On their way to last season’s NBA championship, the Los Angeles Lakers dominated their competition. They rolled through the Western Conference playoffs with a 12-3 record, ousting each conference foe in five games en route to the NBA Finals. Looking back with this macro view, it seems like it was an easy road toward Los Angeles’ 17th championship, but we know that was not the case.
The Lakers lost the first game in the first two series they played, and the takes flowed after each loss. But betting is not about hot takes. It is about making observations, turning those into educated hypotheses as to why an event went the way it did and then acting on those in hopes that they will play out the way the data tells us it should. Bettors learned valuable lessons Monday about not overreacting to a result, and many opportunities to learn even more are coming.

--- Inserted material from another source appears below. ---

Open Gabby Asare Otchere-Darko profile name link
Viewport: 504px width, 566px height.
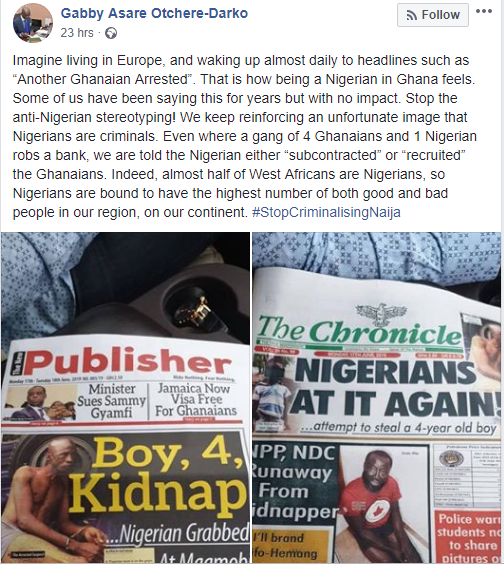(x=154, y=13)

When Miami lost to Milwaukee in overtime of Game 1, many believed the loss was a positive for the Heat. Jimmy Butler and Bam Adebayo had combined to go 8-for-37 for only 26 points, and the Bucks needed overtime to beat them. Surely the two stars would perform better, and Miami would win Game 2. However, that simplistic analysis is flawed. It ignored the fact Milwaukee won despite shooting 16.1 percent from deep and dominated at the rim by going 22 of 29 within 4 feet against a rim defense that ranked 17th during the season and 26th in the second half.
What would really be more likely to happen? That Butler and Adebayo would have better scoring nights and Miami could maintain shooting 40 percent on 50 3-point attempts, or that Milwaukee’s shooting would revert to the mean while it continued to exploit a weak rim defense? To me, it seemed as if the latter option would be more likely, and sure enough it was. The Bucks continued to thrive inside 4 feet by going 15 of 19, and the shooting corrected itself in a big way. Milwaukee hit 47.4 percent of its 3-pointers in non-garbage time and blew out Miami 132-98 to take a 2-0 series lead.

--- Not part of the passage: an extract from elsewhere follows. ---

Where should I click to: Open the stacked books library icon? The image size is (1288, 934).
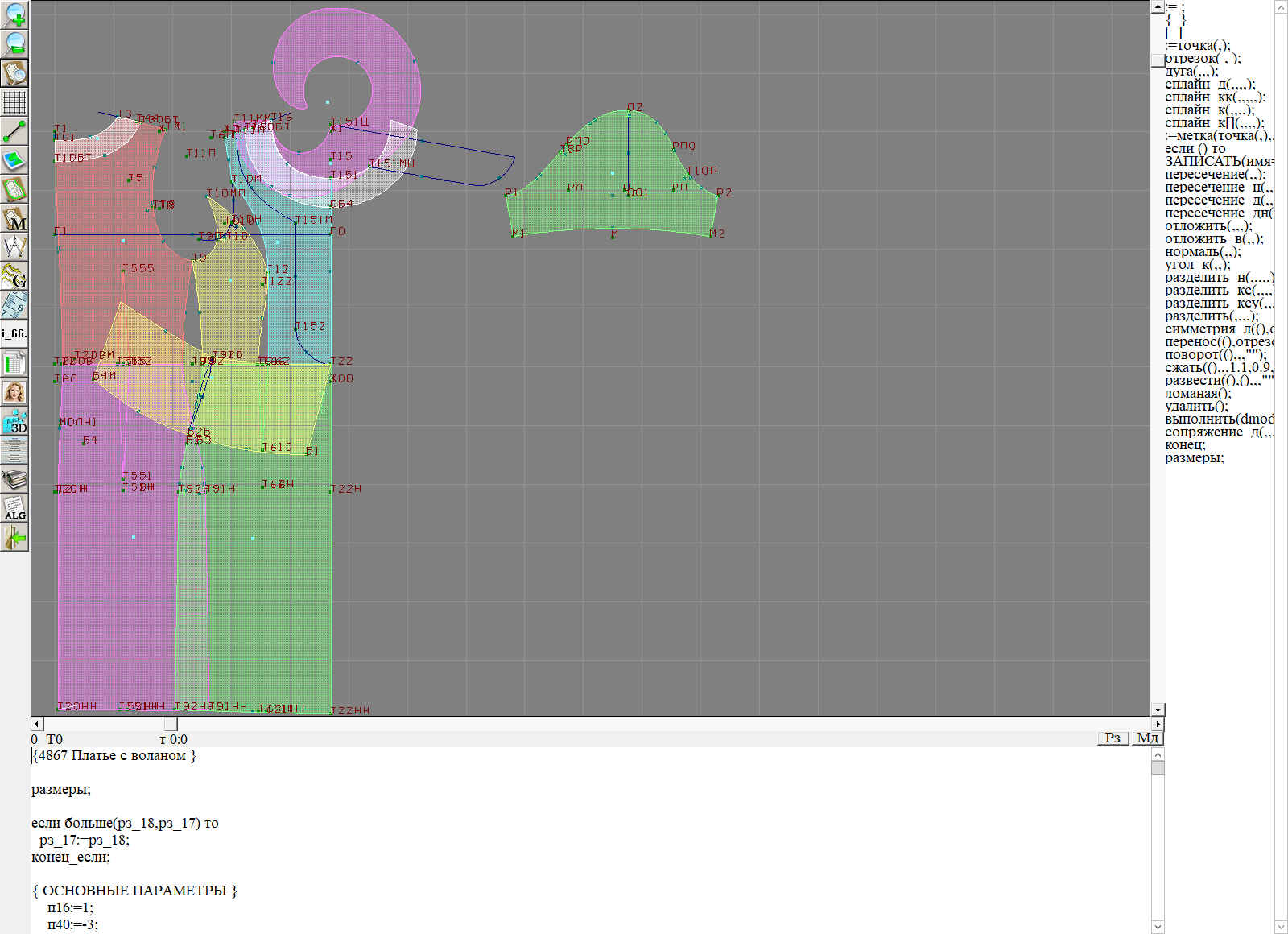[x=14, y=479]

A similar situation unfolded in the nightcap Monday. Denver had performed admirably in its loss to Portland on Saturday night, averaging 1.198 points per possession while dismantling a soft interior defense by hitting 21 of 27 shots within 4 feet. However, the Nuggets lost 123-109 because they hit just 31.4 percent of their attempts from deep while the Trail Blazers hit 19 of 39 2-pointers in non-garbage time. Denver’s performance inside 4 feet was likely to repeat itself against an interior defense that gave up the eighth-most attempts at the rim in the regular season, so all it needed was a better shooting night. That is exactly what happened. The Nuggets posted a 138.9 offensive rating and tied the series while going a combined 35 of 54 (64.8 percent) at the rim and beyond the arc.
When evaluating these boxscores, it is important to value things that can be replicated consistently in a series, not the anomalies that took place in a single game. Identifying which performances are sustainable and acting on them is the key to any bettor’s success in the NBA playoffs.